#### Stored data entries
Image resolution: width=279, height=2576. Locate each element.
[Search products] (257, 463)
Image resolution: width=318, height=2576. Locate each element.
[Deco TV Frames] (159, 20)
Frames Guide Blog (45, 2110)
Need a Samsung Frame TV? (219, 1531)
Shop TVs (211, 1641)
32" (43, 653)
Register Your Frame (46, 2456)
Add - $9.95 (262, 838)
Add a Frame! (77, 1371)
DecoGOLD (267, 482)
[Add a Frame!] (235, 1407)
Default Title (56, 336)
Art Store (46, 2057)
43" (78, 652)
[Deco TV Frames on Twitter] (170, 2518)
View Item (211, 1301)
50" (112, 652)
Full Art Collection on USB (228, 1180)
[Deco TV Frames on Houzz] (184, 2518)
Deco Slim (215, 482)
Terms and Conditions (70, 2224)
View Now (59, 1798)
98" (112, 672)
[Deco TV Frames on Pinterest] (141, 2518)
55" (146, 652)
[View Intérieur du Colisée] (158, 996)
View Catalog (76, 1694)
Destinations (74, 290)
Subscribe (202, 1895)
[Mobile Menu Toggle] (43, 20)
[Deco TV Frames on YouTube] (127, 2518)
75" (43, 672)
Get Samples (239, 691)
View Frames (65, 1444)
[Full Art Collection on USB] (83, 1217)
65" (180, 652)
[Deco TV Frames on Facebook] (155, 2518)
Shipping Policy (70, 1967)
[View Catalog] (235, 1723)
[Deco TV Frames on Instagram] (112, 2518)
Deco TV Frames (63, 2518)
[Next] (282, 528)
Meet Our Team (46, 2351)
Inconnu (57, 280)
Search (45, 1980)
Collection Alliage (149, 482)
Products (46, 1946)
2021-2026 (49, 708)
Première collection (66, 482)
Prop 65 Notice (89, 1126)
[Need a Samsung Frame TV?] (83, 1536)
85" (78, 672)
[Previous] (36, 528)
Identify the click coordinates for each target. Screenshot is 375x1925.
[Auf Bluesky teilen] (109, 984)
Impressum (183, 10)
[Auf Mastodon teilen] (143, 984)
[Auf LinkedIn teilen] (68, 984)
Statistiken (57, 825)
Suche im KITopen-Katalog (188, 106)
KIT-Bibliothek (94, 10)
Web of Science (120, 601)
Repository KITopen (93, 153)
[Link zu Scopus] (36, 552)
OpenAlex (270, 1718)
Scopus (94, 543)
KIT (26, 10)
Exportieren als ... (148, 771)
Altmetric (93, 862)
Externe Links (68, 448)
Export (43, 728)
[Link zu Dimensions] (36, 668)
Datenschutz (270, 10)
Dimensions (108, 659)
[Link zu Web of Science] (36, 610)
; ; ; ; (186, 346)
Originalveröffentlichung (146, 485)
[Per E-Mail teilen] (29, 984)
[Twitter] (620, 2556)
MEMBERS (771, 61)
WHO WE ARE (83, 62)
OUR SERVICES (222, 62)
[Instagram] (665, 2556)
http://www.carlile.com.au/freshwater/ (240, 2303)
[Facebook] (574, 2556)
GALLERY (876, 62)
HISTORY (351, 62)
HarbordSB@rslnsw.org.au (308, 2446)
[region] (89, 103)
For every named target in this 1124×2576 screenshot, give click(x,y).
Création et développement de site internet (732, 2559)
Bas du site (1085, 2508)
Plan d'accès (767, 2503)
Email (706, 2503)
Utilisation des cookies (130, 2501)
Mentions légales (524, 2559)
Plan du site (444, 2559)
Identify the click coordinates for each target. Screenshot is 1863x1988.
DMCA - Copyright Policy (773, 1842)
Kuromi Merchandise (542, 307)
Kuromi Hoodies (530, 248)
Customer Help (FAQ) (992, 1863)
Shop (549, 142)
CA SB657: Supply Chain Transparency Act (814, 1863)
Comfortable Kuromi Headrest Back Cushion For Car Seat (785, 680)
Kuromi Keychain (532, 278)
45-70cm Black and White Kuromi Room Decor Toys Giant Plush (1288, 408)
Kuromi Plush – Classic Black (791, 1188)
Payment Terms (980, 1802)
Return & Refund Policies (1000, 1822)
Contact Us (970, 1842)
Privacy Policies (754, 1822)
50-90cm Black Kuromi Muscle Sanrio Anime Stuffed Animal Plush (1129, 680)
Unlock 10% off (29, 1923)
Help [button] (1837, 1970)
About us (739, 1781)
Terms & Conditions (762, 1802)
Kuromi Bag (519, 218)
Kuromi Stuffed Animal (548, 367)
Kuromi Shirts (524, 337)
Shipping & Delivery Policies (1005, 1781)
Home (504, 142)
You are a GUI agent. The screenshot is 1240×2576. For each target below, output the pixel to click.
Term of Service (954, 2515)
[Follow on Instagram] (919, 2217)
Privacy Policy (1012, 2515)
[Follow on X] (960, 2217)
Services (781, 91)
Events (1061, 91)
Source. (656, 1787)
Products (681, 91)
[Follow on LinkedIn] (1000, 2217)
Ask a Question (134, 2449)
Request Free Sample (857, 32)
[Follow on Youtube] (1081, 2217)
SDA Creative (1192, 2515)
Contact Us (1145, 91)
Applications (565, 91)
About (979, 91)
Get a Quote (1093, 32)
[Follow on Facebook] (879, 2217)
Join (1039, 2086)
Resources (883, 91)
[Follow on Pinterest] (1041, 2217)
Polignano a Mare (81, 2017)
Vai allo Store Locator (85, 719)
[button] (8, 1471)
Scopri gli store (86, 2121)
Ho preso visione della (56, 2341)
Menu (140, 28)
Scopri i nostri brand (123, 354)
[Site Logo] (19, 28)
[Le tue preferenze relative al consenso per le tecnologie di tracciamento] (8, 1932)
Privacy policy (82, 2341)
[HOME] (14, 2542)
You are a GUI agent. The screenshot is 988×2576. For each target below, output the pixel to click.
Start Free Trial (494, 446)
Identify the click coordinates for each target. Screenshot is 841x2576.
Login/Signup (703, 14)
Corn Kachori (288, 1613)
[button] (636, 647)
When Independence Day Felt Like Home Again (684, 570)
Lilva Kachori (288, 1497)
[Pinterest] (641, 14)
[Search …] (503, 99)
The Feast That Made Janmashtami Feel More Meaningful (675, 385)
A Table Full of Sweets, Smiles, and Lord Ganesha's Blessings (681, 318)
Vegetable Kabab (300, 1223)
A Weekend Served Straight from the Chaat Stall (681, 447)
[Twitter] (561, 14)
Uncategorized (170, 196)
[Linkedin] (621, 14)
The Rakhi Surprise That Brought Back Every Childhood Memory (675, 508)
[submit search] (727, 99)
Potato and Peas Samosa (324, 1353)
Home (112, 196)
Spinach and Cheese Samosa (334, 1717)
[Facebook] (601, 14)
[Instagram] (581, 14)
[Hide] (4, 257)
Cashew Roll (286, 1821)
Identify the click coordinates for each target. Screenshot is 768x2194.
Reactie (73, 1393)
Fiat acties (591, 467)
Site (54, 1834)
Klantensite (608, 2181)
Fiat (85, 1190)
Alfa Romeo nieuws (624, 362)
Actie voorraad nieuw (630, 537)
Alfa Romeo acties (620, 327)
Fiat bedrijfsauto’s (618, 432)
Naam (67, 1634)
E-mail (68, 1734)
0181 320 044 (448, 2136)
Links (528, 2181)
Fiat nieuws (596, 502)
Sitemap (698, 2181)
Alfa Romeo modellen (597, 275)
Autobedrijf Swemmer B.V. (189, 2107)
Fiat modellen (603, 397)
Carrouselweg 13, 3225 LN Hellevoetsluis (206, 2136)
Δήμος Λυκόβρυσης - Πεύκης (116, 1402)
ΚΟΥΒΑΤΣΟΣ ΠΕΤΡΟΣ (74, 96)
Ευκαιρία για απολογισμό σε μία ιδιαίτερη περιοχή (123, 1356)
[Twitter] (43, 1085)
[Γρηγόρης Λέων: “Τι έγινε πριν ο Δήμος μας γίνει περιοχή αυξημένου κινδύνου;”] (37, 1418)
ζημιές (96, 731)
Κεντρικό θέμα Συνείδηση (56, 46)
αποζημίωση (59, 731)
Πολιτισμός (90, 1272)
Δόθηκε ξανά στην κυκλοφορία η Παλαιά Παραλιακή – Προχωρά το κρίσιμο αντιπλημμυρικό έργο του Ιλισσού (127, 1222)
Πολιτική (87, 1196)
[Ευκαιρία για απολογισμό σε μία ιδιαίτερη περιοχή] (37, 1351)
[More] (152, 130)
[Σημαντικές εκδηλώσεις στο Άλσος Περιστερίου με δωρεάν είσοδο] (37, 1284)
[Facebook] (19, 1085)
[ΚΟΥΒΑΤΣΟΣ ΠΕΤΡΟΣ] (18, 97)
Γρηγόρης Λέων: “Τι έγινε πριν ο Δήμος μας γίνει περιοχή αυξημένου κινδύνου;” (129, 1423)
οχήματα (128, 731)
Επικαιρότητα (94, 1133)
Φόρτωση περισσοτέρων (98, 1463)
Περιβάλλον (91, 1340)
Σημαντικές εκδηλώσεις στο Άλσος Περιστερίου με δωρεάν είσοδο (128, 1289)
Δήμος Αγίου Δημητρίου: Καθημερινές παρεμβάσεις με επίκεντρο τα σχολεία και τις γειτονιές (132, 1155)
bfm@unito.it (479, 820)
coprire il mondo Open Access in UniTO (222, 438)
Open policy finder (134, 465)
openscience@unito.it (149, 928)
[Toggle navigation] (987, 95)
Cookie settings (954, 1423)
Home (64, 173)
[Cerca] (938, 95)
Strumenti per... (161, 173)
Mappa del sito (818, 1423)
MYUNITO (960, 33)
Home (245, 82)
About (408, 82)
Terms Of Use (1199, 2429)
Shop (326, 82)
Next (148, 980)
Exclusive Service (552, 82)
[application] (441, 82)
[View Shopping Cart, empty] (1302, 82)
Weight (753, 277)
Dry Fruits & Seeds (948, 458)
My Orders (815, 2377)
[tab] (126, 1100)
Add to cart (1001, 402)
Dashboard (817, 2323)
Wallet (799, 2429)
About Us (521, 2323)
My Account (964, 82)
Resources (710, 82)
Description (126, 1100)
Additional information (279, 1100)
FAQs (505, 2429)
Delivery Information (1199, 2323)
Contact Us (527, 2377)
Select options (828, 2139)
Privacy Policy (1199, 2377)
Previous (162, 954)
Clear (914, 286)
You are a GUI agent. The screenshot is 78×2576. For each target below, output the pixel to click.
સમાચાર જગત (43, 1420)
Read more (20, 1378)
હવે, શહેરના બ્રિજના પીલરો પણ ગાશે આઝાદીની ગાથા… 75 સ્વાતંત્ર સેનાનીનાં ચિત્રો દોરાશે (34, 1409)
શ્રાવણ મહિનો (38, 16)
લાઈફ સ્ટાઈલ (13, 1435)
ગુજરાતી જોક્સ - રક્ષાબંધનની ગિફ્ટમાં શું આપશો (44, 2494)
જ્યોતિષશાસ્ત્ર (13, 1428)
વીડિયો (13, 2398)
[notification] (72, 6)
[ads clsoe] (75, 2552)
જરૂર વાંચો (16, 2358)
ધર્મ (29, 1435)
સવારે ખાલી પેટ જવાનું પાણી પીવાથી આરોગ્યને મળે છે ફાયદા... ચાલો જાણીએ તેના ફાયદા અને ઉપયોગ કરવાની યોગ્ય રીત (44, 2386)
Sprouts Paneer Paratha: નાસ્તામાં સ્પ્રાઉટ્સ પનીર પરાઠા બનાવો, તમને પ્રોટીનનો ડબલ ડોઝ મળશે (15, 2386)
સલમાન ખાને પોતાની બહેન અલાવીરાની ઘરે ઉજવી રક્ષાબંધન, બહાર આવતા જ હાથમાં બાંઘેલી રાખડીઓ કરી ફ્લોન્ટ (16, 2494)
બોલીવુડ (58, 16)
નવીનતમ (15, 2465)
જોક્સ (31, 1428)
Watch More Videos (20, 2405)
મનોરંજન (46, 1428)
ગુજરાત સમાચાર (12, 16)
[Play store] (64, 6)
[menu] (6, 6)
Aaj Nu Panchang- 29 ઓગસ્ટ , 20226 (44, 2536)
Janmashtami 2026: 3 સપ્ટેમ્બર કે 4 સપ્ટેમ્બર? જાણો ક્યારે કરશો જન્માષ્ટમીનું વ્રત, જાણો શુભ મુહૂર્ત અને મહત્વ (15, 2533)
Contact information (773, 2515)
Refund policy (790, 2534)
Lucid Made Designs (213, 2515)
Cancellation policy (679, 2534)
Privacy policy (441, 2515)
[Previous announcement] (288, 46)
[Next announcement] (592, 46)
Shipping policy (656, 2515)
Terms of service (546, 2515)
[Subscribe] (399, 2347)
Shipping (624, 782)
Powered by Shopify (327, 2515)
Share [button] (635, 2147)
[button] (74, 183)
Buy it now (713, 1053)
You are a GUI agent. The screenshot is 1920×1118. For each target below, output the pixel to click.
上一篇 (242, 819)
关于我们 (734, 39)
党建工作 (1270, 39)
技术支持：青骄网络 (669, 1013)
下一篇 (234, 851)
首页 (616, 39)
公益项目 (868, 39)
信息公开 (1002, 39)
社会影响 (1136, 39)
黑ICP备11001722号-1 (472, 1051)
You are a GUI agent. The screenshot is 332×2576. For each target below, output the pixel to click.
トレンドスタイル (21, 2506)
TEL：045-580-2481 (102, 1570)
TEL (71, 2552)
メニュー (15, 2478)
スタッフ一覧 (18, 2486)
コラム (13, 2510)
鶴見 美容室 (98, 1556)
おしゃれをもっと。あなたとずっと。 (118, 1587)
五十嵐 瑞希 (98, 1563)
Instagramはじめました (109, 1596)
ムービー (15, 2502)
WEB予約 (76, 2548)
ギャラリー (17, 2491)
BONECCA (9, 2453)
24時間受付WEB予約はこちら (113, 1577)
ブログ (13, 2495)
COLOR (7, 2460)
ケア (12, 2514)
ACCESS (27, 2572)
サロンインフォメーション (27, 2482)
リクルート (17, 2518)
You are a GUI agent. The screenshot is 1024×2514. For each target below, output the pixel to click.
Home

#### Problem to work on
Would you output, from the records above, exactly the run of lines that starts at the line containing "Scopus (94, 543)" and ends at the line containing "MEMBERS (771, 61)", and only that run?

#### Task output
Scopus (94, 543)
KIT (26, 10)
Exportieren als ... (148, 771)
Altmetric (93, 862)
Externe Links (68, 448)
Export (43, 728)
[Link zu Dimensions] (36, 668)
Datenschutz (270, 10)
Dimensions (108, 659)
[Link zu Web of Science] (36, 610)
; ; ; ; (186, 346)
Originalveröffentlichung (146, 485)
[Per E-Mail teilen] (29, 984)
[Twitter] (620, 2556)
MEMBERS (771, 61)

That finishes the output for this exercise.